# Data extract:
•••
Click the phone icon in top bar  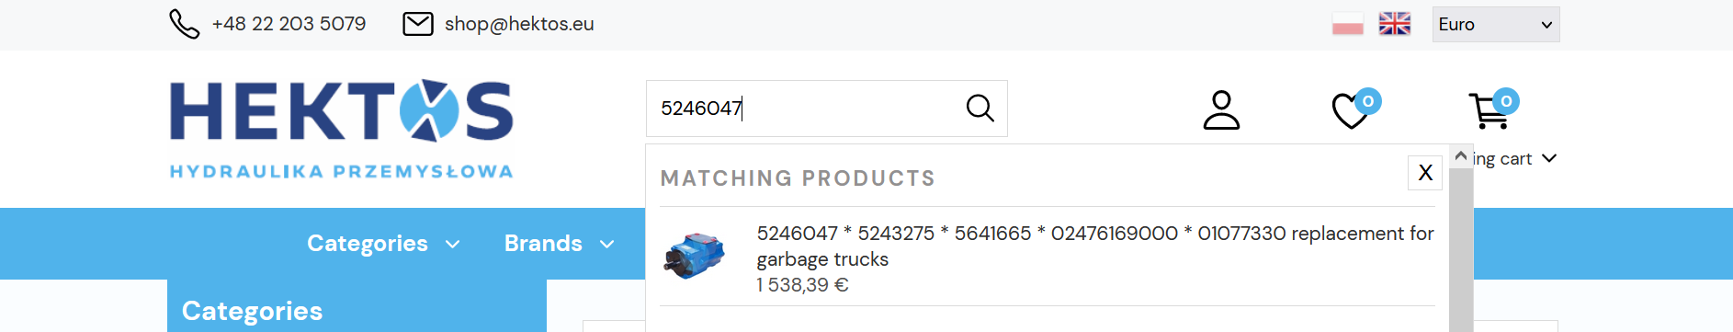(x=185, y=24)
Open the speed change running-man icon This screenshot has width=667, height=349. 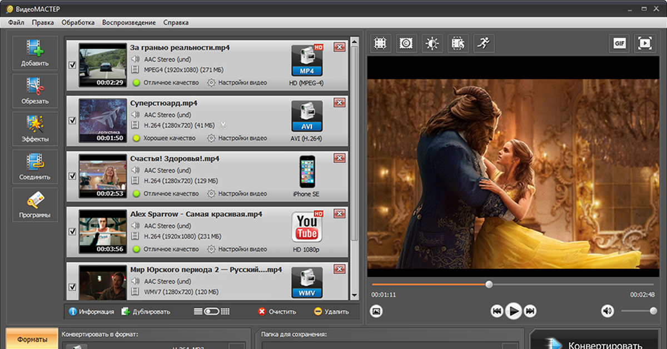[484, 43]
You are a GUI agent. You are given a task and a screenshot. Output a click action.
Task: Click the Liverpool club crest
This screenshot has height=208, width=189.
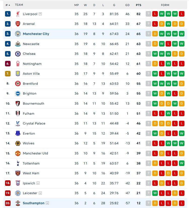pos(18,14)
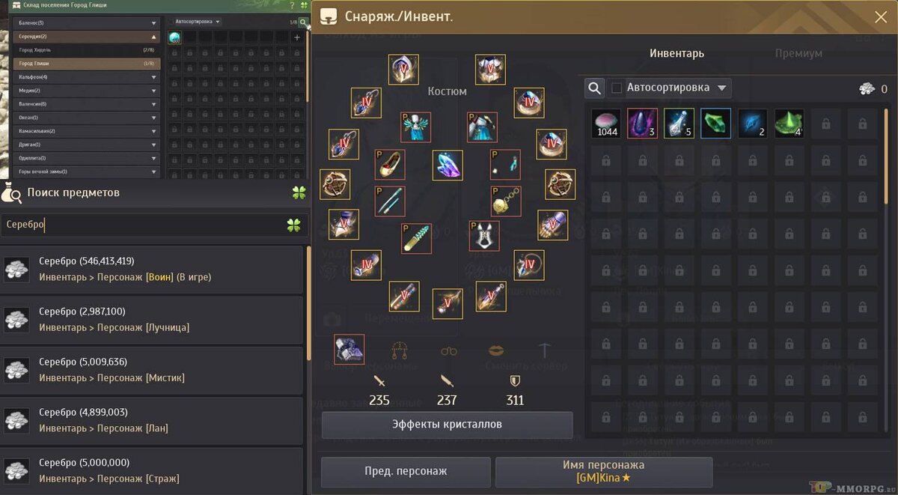Toggle the green clover in search field
The width and height of the screenshot is (898, 495).
pyautogui.click(x=293, y=225)
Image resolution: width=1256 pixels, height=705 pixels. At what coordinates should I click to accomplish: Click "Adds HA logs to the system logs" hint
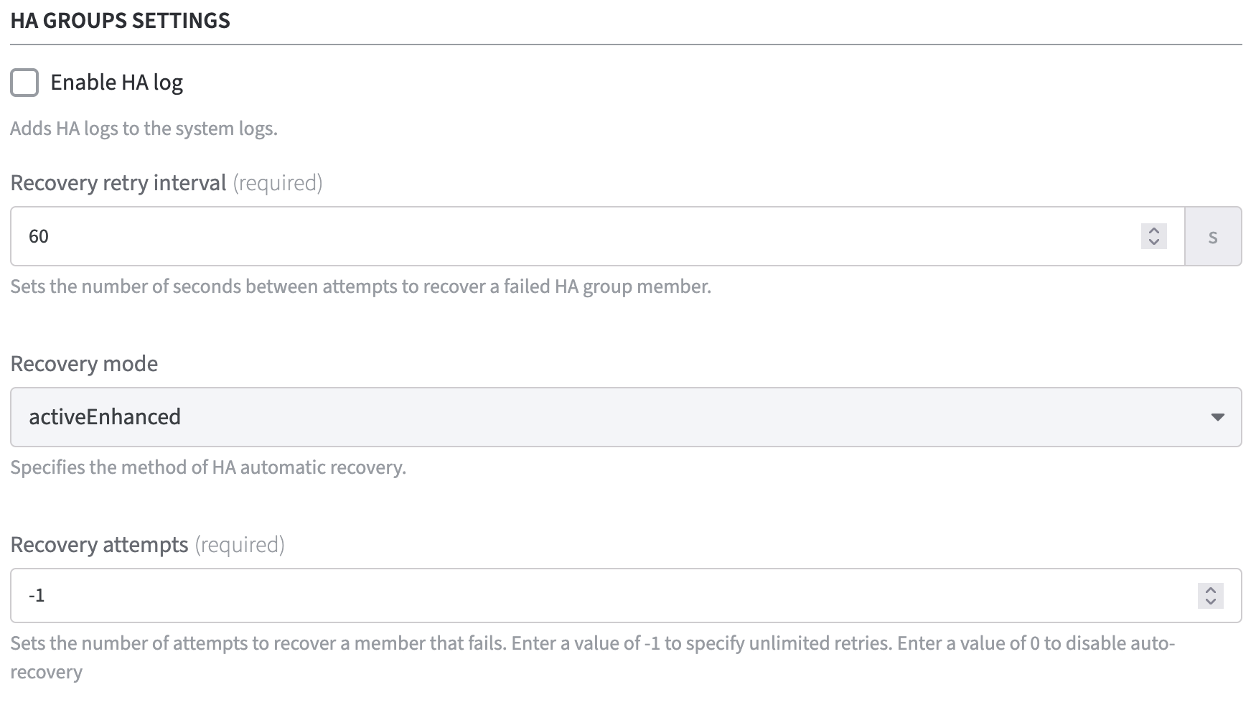pyautogui.click(x=144, y=129)
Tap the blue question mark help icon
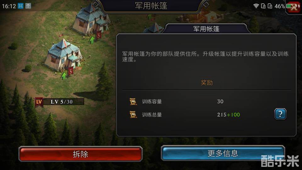This screenshot has width=302, height=170. [x=280, y=114]
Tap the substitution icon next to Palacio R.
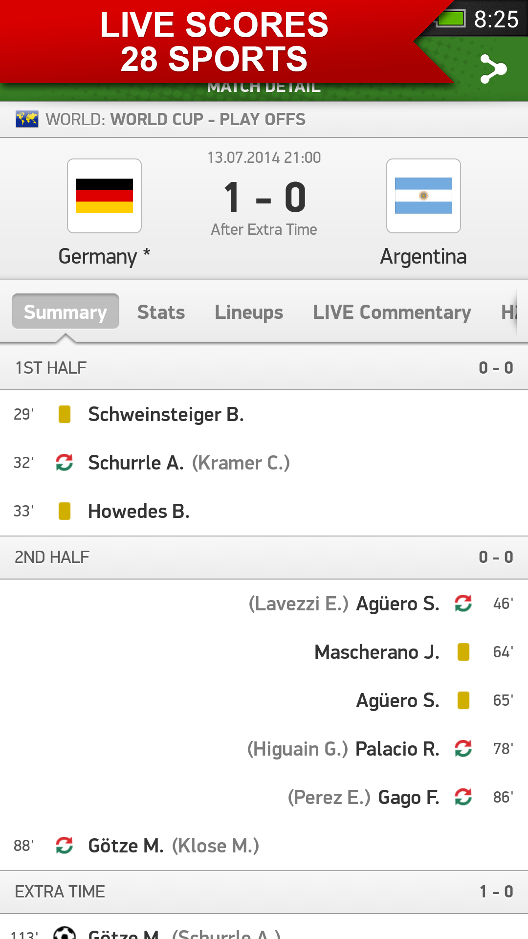This screenshot has height=939, width=528. coord(463,748)
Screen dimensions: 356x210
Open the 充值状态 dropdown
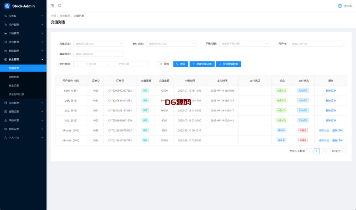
•••
# Problem details:
Where the line holding "Screen dimensions: 356x210" appears, start copying, and continue exactly through the last line of the listing, both ends included, skipping the pictures.

# The answer:
Screen dimensions: 356x210
Open the 充值状态 dropdown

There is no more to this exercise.